- _THE PROBLEM_
Each line in the data holding "dimensions" should be listed.

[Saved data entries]

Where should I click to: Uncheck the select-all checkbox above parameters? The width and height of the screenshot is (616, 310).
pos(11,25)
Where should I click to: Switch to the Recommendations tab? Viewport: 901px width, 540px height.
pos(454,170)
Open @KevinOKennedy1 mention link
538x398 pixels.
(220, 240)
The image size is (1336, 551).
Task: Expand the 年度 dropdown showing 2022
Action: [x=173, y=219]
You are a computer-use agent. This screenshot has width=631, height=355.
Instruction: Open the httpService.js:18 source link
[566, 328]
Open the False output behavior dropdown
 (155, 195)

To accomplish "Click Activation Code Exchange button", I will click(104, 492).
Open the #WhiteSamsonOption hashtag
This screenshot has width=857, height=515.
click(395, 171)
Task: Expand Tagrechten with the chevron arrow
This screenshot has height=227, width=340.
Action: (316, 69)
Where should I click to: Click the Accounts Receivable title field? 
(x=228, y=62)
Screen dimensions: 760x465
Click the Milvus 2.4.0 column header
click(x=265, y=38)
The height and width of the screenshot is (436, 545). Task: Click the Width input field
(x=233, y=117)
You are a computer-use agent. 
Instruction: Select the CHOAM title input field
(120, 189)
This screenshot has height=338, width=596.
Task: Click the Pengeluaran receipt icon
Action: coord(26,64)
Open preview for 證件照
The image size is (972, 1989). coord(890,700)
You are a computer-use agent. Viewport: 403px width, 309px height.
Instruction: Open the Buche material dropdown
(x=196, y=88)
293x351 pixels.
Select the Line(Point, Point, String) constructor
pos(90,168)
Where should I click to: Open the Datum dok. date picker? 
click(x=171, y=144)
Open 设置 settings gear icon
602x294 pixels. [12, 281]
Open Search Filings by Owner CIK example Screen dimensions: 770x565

- _WRITTEN RESPONSE_
Screen dimensions: 760x465
Open Search Filings by Owner CIK example Screen dimensions: 770x565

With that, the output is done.